## [Stated goal]
Rewrite all the rows below, changing the word "icon" to "symbol" everywhere and leaving everything else as it is. Leave out the pictures.

## [Data listing]
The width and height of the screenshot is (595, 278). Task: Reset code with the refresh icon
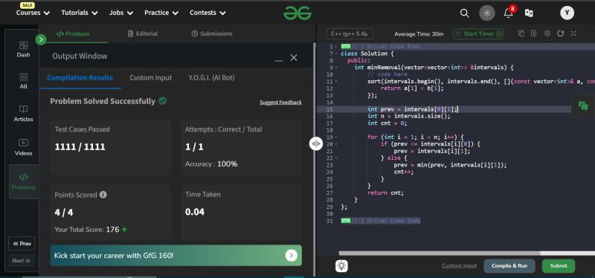560,33
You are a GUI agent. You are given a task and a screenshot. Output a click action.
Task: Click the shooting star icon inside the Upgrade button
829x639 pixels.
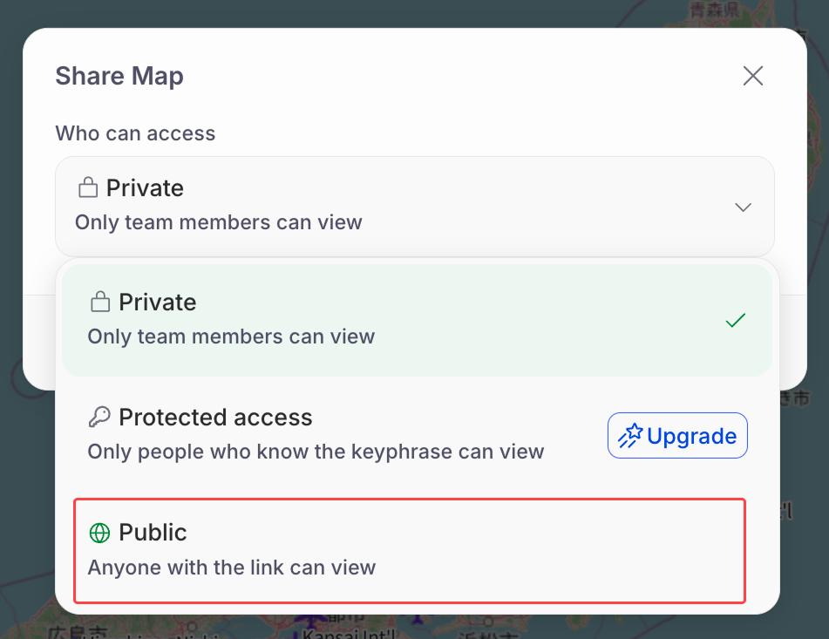click(x=630, y=436)
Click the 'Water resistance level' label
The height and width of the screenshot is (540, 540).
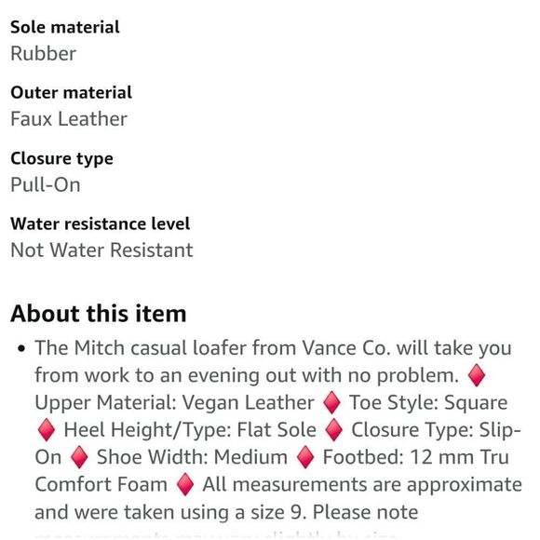(100, 223)
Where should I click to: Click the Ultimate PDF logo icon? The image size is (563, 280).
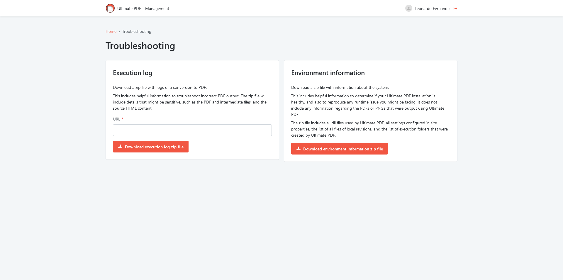coord(110,8)
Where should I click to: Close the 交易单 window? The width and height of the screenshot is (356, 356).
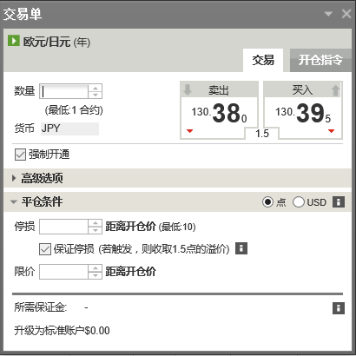pyautogui.click(x=346, y=14)
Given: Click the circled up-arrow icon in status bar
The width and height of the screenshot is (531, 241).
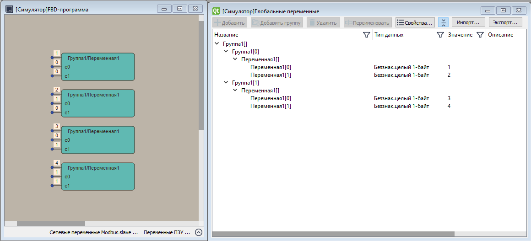Looking at the screenshot, I should pos(199,232).
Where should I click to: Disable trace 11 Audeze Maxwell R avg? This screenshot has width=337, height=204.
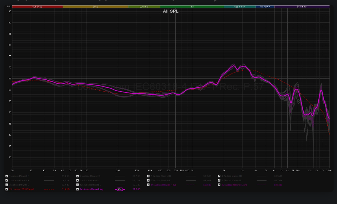click(x=148, y=185)
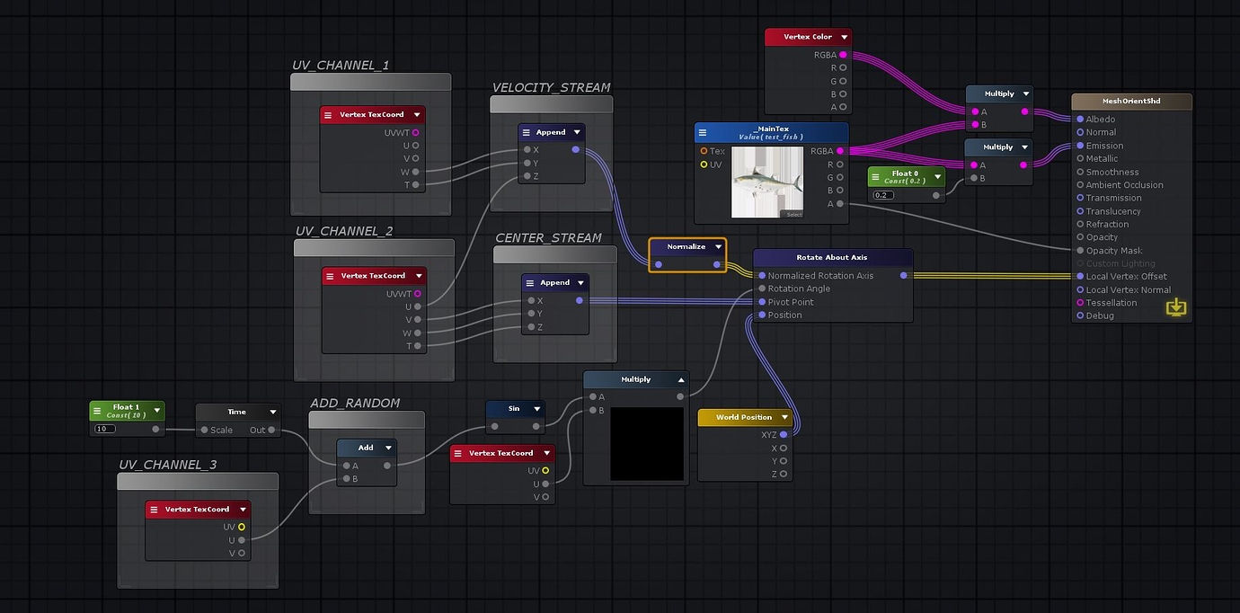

## [Problem solution]
The width and height of the screenshot is (595, 278). Task: Reset code with the refresh symbol
560,33
You are a GUI agent. You are given a task and a screenshot. Output a click action.
Task: Click the shooting star symbol inside the Upgrade button
829x639 pixels.
click(x=630, y=436)
Click the 'Water resistance level' label
The height and width of the screenshot is (540, 540).
(100, 223)
Where should I click to: Click the Ultimate PDF logo symbol? The image size is (563, 280).
coord(110,8)
Where should I click to: Close the 交易单 window? The width and height of the screenshot is (356, 356).
pyautogui.click(x=346, y=14)
Given: Click the circled up-arrow symbol in status bar
The width and height of the screenshot is (531, 241).
Looking at the screenshot, I should pos(199,232).
Where should I click to: Disable trace 11 Audeze Maxwell R avg? This screenshot has width=337, height=204.
click(x=148, y=185)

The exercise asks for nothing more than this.